Records excerpted from a collection
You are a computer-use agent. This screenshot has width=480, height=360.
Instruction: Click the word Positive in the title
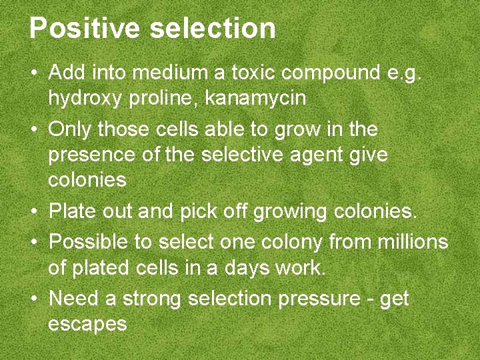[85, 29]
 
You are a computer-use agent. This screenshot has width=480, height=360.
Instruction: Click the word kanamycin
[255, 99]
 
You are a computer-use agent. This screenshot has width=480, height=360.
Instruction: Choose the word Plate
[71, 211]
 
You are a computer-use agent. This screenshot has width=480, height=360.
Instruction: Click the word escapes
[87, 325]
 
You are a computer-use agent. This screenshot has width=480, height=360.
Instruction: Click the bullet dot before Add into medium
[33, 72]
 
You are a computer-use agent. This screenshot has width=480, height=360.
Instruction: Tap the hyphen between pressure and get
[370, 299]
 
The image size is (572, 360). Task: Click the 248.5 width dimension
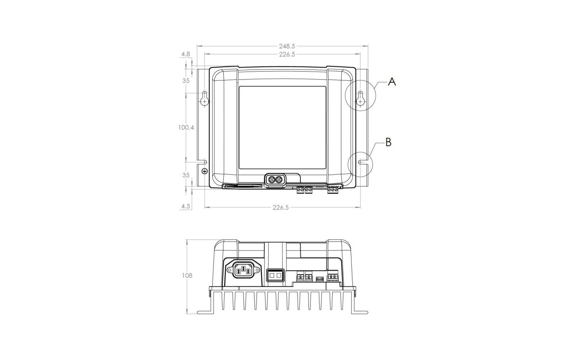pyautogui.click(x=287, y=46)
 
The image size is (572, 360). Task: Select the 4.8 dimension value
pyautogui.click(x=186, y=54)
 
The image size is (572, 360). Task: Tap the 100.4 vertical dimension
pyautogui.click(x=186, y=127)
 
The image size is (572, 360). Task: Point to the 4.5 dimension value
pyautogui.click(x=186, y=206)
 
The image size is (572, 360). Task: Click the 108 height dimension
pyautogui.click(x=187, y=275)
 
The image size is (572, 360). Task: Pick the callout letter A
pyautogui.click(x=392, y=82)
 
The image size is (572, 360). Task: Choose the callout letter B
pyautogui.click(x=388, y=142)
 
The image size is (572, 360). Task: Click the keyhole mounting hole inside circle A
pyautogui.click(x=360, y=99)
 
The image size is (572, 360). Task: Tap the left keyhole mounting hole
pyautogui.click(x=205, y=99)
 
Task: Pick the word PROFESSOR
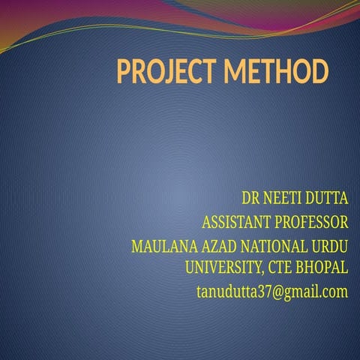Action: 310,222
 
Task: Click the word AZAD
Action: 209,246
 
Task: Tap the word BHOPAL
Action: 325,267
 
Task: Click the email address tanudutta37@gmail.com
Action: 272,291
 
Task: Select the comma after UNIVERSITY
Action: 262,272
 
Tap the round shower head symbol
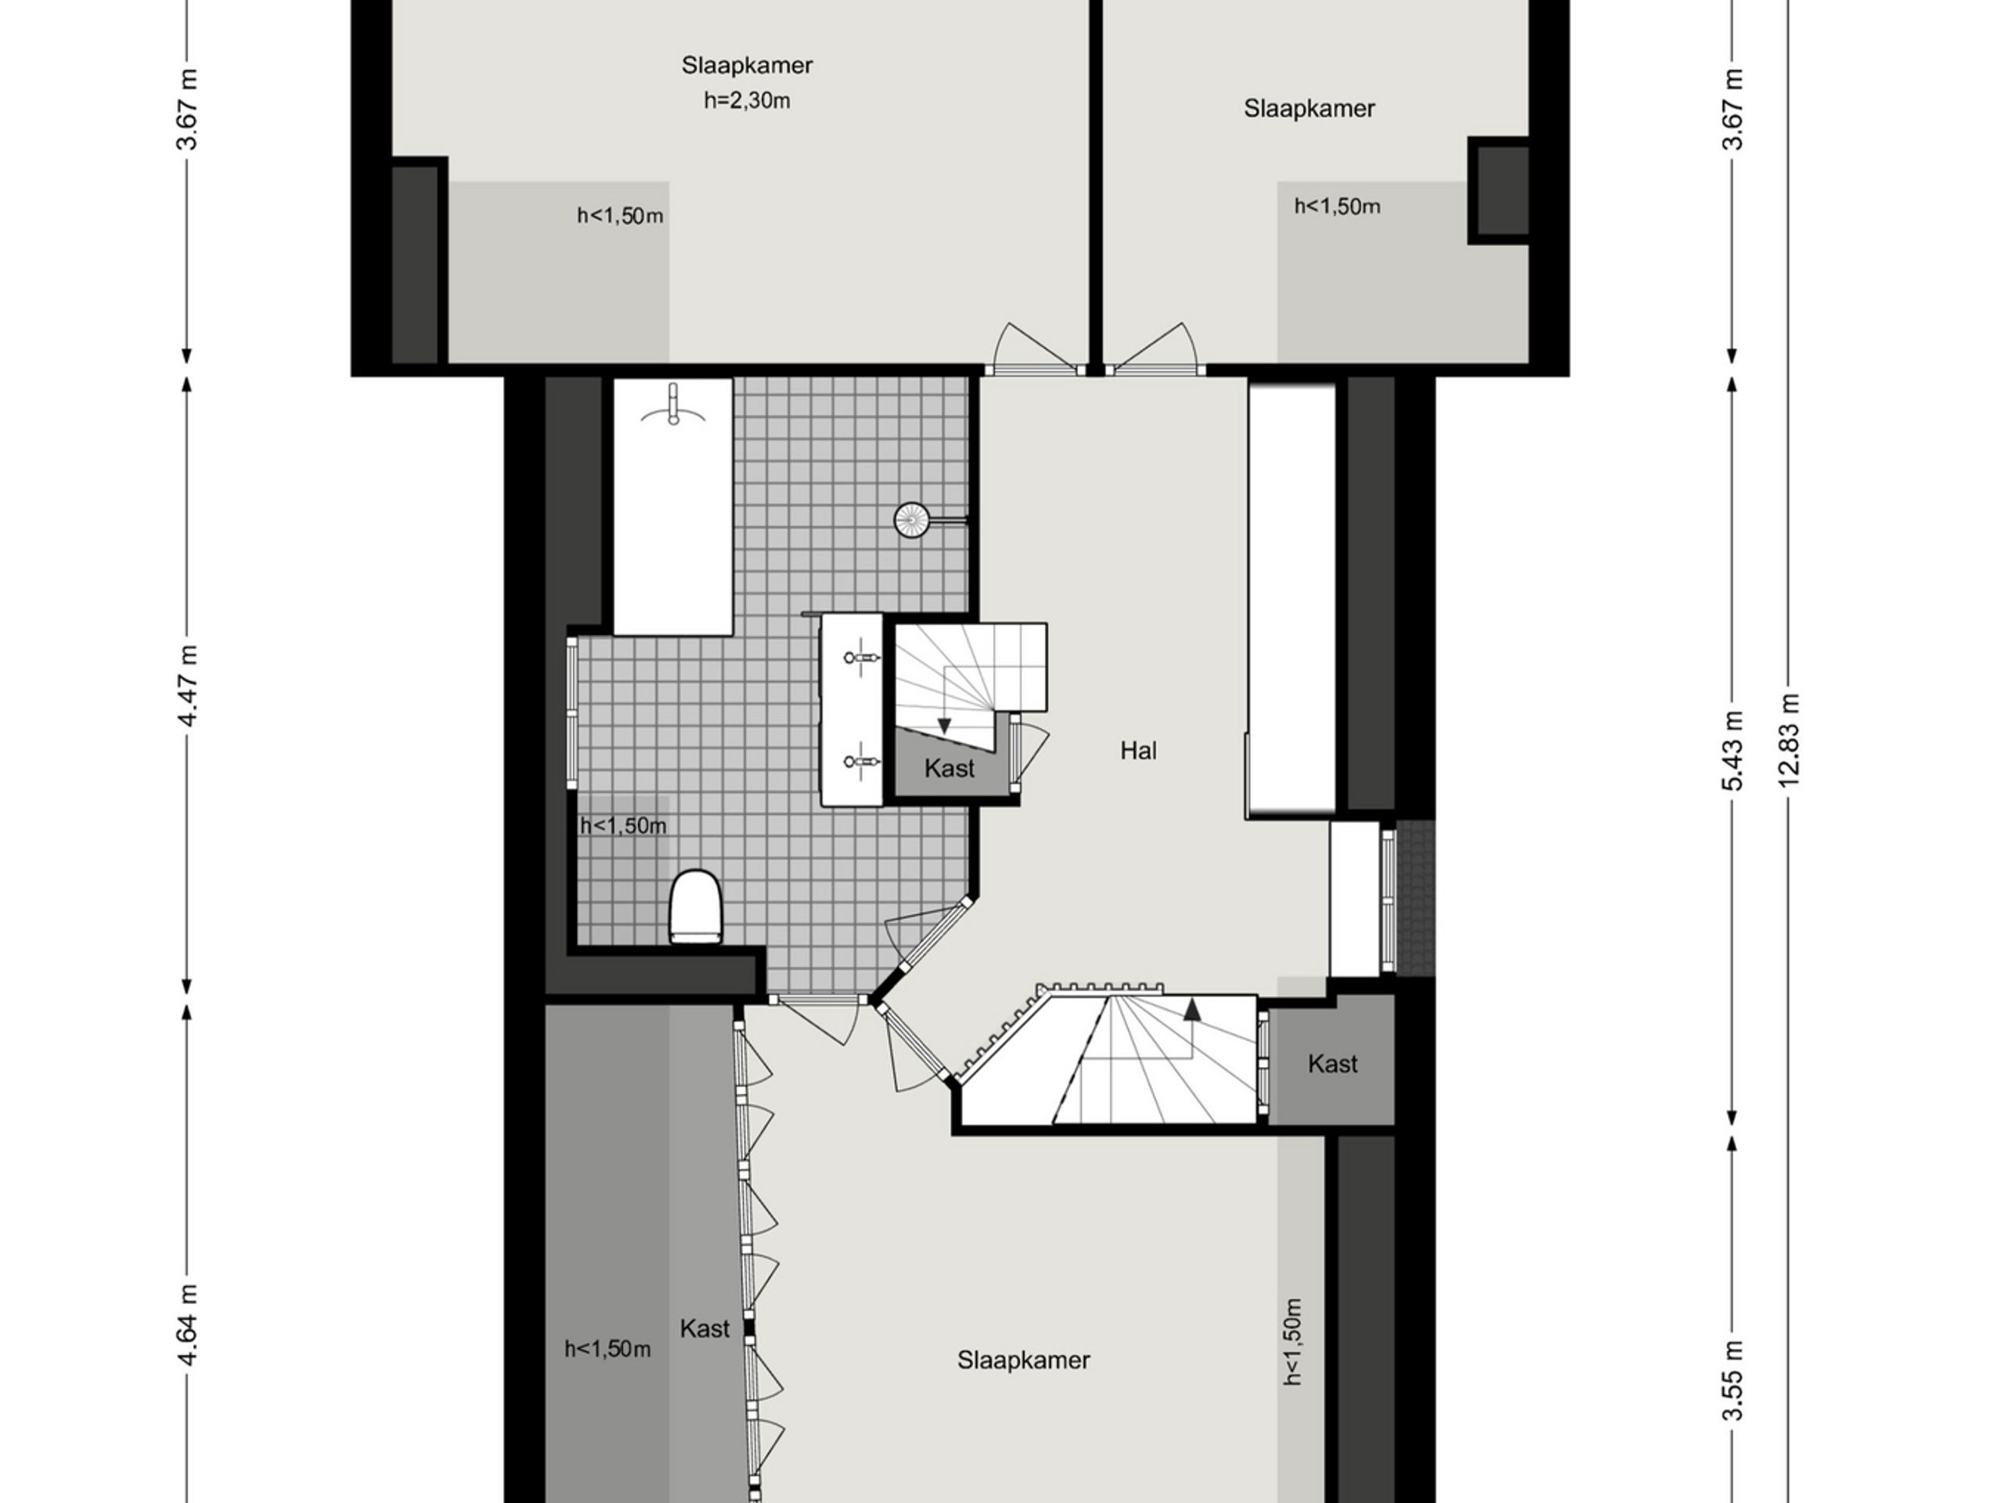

→ **TASK DETAILS**
Could you reproduce, word for word, the portion of the data above that opens with the line containing "Task: Click the email" and runs through the end of the data, leaving the pictures out?

→ **EXERCISE ANSWER**
Task: Click the email address tanudutta37@gmail.com
Action: 272,291
 
Task: Select the comma after UNIVERSITY
Action: 262,272
 
Tap the round shower head symbol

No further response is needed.